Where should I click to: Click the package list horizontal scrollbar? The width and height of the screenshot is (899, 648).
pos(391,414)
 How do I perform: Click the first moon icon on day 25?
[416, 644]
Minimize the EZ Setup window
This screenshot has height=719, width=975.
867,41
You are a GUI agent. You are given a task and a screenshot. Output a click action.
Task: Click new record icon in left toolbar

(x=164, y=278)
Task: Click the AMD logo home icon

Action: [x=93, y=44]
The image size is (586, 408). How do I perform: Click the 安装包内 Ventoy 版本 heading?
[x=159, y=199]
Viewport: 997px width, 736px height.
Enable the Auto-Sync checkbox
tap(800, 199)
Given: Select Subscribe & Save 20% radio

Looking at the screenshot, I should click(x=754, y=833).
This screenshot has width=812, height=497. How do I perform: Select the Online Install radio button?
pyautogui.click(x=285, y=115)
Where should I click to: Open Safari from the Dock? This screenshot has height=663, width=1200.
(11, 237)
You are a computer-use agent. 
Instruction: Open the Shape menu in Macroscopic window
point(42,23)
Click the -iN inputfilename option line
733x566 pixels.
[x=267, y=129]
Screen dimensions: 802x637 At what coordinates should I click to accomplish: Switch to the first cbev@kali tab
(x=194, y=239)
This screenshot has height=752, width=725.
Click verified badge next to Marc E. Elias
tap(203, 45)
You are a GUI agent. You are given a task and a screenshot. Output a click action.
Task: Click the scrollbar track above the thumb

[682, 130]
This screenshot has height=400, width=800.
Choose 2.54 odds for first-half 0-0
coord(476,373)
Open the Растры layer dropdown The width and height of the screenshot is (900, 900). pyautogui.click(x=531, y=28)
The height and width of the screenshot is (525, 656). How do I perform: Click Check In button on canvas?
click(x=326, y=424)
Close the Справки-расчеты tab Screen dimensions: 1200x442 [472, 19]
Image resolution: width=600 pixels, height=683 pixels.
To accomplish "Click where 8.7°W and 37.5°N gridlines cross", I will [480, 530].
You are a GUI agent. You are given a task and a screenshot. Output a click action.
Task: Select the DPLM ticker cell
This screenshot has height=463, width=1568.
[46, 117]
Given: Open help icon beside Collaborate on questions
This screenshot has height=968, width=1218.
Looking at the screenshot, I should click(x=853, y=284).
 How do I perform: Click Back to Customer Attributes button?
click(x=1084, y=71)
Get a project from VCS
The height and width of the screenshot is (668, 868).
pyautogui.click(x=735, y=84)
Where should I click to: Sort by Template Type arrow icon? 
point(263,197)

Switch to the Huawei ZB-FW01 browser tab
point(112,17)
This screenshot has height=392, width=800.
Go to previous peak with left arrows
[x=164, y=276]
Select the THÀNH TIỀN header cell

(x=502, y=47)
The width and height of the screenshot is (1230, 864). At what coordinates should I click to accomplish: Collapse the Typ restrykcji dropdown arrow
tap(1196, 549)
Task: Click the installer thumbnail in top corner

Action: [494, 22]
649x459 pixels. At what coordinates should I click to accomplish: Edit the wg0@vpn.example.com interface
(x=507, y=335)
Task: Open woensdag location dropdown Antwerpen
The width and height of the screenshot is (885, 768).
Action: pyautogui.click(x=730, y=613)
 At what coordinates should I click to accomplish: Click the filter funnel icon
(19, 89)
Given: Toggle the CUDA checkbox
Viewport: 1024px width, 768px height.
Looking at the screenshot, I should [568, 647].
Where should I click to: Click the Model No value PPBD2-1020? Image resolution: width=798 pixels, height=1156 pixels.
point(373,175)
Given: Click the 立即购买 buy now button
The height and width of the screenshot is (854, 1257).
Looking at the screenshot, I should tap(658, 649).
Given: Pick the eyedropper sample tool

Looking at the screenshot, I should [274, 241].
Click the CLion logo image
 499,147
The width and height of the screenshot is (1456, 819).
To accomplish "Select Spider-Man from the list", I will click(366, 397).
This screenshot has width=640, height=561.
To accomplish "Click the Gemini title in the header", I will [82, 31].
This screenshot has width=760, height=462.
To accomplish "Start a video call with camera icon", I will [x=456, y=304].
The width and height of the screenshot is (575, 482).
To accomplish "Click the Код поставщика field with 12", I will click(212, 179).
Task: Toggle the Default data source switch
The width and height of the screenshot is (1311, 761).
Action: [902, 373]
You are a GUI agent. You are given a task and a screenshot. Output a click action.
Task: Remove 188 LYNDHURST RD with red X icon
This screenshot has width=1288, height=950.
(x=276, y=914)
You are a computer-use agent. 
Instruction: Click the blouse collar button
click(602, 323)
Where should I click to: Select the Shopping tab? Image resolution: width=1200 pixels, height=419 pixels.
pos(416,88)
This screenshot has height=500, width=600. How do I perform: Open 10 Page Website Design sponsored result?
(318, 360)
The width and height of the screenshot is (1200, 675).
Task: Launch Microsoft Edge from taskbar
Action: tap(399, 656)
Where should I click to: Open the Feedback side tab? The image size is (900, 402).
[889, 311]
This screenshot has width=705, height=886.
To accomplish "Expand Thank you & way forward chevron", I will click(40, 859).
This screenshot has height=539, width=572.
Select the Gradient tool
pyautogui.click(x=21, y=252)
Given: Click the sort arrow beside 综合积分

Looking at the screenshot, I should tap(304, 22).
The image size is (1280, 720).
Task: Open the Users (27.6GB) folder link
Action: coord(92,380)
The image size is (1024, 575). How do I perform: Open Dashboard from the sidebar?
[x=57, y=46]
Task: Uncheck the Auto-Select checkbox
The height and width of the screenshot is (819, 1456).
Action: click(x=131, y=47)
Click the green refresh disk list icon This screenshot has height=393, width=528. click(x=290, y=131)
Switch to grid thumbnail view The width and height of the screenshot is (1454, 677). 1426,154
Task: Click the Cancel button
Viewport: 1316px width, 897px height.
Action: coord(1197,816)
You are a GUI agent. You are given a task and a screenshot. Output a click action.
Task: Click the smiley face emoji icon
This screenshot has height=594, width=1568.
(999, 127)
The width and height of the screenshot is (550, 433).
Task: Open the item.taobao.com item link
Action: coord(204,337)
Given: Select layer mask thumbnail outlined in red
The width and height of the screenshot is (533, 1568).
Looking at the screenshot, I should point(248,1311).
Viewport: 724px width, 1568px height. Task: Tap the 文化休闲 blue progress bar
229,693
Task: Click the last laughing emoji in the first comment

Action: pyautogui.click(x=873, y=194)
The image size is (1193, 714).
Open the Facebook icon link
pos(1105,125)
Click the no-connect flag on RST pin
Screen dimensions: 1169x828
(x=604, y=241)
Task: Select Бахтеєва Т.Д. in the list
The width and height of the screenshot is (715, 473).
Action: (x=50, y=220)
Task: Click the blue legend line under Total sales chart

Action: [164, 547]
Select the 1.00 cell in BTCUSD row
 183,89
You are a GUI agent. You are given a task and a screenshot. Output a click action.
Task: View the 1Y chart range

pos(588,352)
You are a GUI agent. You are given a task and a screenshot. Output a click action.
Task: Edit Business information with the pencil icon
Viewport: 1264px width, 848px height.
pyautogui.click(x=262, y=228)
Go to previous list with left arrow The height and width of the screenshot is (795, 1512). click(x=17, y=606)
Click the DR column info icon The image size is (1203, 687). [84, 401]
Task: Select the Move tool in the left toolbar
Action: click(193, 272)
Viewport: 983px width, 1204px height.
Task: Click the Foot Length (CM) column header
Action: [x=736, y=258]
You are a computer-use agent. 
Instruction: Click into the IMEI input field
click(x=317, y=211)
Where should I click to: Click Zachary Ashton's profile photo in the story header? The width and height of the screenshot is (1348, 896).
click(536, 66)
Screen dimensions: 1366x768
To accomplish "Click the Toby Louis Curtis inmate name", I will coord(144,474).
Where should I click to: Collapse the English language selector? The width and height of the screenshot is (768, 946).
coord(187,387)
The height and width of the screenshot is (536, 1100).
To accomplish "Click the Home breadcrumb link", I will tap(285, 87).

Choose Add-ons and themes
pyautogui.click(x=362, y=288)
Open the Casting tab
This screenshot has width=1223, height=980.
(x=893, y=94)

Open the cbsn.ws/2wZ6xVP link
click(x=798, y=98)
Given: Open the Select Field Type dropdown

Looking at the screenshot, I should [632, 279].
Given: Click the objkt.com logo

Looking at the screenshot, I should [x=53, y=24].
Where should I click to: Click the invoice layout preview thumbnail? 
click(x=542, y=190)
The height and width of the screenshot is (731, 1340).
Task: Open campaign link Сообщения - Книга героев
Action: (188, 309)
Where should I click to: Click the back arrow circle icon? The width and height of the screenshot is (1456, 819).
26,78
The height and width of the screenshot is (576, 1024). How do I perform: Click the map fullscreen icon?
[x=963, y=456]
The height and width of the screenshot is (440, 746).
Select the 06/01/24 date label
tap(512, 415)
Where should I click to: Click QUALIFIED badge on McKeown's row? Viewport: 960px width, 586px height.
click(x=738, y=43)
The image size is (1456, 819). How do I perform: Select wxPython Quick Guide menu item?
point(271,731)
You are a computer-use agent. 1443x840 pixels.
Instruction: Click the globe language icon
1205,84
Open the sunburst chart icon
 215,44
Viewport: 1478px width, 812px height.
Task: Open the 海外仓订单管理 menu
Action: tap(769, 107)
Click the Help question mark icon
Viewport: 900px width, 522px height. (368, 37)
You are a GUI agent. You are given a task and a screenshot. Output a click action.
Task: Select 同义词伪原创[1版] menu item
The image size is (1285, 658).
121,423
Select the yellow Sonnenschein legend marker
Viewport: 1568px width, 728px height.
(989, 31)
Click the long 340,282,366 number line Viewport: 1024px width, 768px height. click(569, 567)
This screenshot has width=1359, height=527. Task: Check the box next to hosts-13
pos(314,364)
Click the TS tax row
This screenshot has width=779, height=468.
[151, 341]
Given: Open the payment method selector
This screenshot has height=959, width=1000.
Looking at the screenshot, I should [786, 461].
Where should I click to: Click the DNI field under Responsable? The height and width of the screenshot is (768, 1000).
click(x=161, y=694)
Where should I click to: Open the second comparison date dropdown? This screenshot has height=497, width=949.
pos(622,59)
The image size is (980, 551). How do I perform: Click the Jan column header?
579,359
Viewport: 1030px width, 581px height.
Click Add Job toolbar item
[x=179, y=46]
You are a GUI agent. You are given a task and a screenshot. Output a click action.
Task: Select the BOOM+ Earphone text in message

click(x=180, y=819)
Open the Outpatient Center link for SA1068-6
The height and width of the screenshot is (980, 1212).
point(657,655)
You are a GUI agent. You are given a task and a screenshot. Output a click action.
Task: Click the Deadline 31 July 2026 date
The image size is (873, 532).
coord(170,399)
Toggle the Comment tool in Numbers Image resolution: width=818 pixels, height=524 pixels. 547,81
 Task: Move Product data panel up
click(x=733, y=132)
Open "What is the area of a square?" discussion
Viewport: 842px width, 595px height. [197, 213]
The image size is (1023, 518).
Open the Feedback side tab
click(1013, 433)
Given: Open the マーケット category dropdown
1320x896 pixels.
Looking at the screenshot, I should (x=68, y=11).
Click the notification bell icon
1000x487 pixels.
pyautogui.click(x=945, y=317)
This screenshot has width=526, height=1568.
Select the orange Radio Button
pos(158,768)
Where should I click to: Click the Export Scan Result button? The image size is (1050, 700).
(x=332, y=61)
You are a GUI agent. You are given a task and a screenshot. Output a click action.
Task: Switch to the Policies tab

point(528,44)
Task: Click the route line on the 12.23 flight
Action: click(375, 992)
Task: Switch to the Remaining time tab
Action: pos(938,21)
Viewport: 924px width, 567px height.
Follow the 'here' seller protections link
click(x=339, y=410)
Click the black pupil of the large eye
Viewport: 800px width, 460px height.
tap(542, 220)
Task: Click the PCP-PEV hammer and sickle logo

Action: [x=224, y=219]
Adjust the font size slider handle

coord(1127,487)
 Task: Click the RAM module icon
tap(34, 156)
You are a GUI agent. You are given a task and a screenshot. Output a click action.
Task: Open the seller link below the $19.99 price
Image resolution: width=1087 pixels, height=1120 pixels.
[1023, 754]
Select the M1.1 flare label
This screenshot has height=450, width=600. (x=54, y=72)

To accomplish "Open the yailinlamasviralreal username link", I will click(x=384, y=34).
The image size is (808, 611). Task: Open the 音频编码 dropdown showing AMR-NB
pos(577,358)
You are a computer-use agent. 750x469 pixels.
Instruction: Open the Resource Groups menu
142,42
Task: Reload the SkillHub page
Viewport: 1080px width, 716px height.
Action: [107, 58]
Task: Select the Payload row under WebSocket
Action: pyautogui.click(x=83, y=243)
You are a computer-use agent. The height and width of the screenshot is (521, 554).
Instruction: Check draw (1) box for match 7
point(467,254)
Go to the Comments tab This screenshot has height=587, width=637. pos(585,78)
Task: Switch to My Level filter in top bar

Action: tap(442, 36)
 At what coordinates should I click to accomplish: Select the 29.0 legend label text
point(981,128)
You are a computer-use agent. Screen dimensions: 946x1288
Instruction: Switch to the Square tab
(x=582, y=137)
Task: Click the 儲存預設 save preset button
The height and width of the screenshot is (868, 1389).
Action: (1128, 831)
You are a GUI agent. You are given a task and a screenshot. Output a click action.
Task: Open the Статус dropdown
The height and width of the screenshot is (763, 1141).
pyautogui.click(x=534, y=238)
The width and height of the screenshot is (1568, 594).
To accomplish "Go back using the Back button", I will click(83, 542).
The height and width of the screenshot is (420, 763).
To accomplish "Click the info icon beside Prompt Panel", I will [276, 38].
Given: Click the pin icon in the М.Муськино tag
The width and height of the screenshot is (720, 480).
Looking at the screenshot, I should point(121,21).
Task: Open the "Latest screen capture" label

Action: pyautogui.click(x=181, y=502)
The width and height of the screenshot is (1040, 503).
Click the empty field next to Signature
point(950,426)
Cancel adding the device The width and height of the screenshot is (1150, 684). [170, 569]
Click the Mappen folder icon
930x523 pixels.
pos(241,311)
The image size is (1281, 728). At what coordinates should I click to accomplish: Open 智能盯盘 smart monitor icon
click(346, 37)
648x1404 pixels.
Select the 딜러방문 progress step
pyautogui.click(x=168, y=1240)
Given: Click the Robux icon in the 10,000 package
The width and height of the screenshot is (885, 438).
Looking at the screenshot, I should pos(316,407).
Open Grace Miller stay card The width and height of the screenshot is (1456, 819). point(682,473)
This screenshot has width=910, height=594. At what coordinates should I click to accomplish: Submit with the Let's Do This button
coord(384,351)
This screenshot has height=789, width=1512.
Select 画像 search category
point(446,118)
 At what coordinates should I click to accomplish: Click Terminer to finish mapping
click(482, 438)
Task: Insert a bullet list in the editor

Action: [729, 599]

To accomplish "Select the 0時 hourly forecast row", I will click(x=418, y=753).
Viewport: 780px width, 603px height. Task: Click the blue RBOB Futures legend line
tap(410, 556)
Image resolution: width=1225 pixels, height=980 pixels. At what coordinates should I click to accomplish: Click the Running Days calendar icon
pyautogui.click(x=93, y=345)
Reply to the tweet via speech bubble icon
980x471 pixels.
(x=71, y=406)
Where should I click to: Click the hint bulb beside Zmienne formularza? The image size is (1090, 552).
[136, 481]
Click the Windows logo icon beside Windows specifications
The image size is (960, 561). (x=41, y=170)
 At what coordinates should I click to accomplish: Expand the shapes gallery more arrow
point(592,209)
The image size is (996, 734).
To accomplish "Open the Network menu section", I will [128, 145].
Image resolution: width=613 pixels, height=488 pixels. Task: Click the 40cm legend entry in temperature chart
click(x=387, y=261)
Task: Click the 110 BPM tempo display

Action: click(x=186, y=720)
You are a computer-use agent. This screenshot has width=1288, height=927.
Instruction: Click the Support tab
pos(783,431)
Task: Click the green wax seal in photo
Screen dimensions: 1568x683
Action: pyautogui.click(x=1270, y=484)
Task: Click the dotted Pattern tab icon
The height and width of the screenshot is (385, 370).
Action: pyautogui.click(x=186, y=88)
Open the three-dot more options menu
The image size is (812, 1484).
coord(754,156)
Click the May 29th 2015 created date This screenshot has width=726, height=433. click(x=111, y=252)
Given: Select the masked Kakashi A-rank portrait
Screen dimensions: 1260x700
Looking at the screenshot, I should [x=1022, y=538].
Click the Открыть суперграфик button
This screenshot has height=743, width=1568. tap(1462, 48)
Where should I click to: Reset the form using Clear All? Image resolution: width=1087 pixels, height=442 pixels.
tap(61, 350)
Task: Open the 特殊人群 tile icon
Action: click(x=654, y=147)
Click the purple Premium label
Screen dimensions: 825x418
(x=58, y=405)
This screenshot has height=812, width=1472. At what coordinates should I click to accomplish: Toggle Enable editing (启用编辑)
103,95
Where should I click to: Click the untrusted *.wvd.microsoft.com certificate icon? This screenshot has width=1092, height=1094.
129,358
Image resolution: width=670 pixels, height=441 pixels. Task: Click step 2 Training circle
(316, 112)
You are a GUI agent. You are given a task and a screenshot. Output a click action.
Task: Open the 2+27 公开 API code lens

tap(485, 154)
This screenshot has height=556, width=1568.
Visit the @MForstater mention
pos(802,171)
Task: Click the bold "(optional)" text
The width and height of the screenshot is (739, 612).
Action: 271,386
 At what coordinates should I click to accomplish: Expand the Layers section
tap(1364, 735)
────────
## Assigned task
Search the listing for the string "Cancel". Copy each line where it is found.

## Written reply
Task: Click the Cancel button
Cancel adding the device The width and height of the screenshot is (1150, 684). [170, 569]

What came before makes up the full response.